The aura of Austen – The Hindu.

A painting of author Jane Austen

It smelt of book, that indescribably nostalgic smell that can transport you instantly to happy days, like the smell of hot, buttered toast. So there I sat, cross-legged on the bed, endless hours of Austen stretched open in front of me, practically quivering with joy.

Austen, like the incredible Bard, does not age. You can love Dickens, Thackeray or Hardy but you place them firmly in their era and context. What Austen observes about human beings, though, is so universal and timeless you could be reading about your neighbour, aunt or favourite cousin. How else do you explain the latest in the series of adaptations of P&P? Called The Lizzie Bennet Diaries, it’s a series of 10-minute YouTube videos in which Lizzie is an American grad student. Its characters post real-time blogs, tweets, and status updates.

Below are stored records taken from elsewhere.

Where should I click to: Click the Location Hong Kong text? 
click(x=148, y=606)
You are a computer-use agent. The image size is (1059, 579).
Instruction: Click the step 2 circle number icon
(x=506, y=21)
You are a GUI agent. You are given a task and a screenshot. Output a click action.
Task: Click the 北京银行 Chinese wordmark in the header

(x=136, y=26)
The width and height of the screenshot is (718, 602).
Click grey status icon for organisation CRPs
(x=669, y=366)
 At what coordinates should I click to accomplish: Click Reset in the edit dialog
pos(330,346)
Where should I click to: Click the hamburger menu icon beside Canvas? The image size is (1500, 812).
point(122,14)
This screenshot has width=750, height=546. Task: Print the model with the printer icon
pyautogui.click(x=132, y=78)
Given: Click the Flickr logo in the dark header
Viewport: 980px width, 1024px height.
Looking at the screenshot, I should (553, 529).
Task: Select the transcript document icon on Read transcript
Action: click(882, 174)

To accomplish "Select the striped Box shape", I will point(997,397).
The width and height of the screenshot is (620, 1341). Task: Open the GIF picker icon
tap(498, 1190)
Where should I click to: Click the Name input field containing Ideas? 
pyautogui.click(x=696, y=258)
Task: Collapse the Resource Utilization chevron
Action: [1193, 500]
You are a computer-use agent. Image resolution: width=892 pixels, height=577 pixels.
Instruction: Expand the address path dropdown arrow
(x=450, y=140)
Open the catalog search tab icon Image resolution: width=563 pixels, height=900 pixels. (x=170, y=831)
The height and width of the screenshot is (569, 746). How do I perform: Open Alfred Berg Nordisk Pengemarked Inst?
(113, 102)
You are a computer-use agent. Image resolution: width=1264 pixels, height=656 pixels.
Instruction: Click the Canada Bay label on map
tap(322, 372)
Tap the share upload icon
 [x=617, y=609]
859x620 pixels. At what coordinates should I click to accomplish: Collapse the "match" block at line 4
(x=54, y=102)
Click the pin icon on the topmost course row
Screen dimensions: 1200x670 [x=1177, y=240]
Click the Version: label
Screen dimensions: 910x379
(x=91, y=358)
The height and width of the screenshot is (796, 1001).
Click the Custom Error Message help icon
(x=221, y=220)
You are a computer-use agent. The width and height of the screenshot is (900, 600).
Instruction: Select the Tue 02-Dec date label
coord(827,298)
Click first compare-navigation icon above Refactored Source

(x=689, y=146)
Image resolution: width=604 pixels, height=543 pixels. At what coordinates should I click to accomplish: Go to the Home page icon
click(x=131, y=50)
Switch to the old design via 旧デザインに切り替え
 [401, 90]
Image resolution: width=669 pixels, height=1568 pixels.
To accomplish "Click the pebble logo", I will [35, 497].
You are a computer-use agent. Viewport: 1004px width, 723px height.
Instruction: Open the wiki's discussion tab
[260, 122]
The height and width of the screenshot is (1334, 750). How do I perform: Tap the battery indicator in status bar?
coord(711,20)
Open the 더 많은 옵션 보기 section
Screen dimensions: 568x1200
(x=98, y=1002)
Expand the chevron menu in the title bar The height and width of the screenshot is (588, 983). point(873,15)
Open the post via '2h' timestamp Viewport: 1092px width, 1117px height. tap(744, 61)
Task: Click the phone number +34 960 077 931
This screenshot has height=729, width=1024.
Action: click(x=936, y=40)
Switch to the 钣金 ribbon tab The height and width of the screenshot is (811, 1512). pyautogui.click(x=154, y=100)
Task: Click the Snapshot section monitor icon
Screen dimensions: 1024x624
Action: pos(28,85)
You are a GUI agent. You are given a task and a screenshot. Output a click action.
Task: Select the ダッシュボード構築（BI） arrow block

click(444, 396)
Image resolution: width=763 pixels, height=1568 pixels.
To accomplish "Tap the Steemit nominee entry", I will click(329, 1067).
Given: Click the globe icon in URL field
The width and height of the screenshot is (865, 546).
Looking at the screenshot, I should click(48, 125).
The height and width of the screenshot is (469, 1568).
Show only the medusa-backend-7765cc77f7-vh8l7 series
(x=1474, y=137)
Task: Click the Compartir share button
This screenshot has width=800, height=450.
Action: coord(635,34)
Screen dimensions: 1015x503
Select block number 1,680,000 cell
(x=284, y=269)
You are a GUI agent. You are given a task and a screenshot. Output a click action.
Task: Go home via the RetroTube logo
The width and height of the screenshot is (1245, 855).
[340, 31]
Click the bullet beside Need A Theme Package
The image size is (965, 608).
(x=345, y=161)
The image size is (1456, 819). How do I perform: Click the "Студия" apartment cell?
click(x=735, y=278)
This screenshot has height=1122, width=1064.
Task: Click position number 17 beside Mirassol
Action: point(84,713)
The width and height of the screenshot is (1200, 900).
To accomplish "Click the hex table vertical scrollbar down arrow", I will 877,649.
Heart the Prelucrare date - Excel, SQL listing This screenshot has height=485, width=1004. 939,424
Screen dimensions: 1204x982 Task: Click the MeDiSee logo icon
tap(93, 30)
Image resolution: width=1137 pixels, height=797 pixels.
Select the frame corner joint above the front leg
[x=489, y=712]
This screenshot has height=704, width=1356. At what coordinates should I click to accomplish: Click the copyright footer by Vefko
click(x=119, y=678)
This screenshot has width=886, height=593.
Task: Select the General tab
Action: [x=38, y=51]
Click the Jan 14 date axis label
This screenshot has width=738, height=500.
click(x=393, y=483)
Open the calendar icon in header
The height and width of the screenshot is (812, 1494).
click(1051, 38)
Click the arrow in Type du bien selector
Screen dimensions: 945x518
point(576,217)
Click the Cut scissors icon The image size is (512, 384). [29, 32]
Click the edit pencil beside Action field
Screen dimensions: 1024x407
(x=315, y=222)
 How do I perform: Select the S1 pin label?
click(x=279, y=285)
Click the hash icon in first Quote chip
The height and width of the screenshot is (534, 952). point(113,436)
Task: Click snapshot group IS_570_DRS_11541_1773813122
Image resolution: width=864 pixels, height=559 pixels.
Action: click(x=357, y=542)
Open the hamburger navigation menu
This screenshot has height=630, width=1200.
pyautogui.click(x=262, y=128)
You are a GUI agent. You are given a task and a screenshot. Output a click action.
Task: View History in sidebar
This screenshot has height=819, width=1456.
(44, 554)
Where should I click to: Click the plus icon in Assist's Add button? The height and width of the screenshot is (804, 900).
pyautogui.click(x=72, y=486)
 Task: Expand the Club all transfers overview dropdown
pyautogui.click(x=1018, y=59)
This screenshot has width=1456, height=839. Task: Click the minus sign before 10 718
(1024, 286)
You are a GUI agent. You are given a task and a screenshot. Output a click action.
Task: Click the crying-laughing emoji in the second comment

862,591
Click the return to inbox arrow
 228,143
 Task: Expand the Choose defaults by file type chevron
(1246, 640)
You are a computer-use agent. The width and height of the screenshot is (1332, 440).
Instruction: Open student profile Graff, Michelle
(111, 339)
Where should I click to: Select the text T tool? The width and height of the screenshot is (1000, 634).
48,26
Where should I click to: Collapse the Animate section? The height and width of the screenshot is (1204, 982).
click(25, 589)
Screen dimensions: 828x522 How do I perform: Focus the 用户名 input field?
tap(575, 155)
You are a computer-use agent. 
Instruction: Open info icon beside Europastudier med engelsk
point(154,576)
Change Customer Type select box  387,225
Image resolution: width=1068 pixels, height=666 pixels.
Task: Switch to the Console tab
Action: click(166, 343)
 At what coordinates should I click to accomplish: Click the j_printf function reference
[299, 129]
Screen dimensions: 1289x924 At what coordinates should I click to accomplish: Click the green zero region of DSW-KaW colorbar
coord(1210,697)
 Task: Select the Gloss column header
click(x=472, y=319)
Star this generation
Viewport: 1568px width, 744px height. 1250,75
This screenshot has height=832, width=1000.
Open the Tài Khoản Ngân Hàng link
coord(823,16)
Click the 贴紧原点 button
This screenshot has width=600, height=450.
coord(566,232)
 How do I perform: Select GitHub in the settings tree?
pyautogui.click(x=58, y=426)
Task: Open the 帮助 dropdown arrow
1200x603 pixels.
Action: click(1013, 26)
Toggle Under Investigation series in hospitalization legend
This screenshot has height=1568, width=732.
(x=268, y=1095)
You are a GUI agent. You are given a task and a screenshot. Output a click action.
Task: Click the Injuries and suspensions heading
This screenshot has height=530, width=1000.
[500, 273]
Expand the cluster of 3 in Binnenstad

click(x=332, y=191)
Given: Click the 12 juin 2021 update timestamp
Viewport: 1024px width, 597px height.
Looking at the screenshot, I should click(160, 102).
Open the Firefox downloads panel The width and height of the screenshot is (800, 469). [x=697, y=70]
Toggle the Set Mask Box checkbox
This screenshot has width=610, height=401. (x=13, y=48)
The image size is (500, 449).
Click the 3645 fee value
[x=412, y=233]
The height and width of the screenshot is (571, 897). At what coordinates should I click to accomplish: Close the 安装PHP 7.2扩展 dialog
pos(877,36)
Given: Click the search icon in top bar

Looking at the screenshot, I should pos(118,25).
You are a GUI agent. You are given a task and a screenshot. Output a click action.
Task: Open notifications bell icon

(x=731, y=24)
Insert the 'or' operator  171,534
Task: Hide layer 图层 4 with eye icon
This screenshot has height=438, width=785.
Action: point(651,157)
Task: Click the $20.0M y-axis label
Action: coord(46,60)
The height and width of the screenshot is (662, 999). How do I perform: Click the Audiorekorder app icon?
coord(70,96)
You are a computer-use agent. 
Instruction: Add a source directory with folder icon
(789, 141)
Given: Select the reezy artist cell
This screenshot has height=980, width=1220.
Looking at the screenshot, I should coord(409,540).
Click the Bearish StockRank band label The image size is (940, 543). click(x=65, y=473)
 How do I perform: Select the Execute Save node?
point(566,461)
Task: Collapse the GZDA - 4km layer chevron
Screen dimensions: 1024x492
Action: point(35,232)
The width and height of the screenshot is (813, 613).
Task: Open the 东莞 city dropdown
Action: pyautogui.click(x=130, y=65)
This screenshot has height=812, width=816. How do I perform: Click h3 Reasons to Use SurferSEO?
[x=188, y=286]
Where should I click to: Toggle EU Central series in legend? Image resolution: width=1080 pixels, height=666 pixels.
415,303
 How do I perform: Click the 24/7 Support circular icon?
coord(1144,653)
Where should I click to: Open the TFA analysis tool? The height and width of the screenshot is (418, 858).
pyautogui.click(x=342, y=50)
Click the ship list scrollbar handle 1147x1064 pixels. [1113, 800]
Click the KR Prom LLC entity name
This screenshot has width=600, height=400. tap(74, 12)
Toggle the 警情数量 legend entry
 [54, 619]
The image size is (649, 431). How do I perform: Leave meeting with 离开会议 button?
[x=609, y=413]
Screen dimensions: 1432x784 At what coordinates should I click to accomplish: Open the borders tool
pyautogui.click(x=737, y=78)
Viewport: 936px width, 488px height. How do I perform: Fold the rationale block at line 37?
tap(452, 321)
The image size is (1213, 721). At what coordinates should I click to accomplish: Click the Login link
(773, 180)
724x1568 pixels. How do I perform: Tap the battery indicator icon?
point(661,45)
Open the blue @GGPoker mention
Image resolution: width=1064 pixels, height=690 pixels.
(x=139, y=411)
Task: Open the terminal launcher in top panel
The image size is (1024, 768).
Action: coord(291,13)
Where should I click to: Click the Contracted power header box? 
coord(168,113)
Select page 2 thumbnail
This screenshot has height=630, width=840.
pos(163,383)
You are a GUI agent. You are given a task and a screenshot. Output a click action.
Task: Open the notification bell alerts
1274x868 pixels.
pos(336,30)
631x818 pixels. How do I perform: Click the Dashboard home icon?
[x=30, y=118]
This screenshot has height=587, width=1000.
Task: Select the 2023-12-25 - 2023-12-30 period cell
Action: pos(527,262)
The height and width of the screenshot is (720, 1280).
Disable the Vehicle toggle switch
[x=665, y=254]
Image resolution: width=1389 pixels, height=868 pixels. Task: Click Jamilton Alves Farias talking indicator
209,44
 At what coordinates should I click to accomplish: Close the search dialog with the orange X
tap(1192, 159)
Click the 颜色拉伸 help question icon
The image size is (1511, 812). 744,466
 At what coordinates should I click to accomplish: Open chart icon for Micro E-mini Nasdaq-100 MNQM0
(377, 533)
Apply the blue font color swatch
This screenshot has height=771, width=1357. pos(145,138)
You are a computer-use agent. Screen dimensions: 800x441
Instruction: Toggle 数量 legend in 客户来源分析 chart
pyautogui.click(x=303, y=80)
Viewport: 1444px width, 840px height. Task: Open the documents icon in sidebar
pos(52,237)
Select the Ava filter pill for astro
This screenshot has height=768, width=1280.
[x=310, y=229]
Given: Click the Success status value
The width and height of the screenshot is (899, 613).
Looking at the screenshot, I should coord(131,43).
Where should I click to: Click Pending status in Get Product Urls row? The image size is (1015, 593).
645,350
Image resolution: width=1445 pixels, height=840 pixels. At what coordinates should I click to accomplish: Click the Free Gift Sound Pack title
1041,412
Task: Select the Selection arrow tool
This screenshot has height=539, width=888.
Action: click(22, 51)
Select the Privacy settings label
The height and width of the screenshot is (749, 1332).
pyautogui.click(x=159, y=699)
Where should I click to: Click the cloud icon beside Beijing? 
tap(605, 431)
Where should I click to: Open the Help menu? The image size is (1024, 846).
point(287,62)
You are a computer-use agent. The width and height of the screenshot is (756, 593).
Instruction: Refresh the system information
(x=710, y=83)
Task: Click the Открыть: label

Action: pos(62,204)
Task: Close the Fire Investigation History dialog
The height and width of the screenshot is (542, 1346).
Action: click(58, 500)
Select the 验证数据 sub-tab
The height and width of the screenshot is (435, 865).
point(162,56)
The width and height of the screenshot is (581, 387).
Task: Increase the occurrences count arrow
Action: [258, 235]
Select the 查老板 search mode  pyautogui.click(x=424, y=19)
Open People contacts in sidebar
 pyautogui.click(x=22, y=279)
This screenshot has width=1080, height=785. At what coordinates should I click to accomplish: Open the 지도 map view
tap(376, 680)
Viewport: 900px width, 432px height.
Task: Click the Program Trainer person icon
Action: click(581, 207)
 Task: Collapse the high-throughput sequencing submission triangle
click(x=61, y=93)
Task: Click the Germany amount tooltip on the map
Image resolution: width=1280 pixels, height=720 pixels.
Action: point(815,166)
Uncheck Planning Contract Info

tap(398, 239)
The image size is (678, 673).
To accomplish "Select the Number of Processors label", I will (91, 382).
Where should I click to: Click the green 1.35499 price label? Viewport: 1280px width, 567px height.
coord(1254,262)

Never mind Elizabeth and Darcy, every one of the supporting cast is a triumph in characterisation. All it takes is a searing line or two to establish that Jane and Bingley are beautiful but not firm enough. That just as beauty is not a virtue in itself, neither is Mary Bennet’s plainness, which has neither taste nor wisdom to improve it. In an age that worshipped titles and nobility, the author puts Lady Catherine de Bourgh savagely in place. ……….. Trust me, Austen’s drawing rooms say as much about character and principles as novels about war.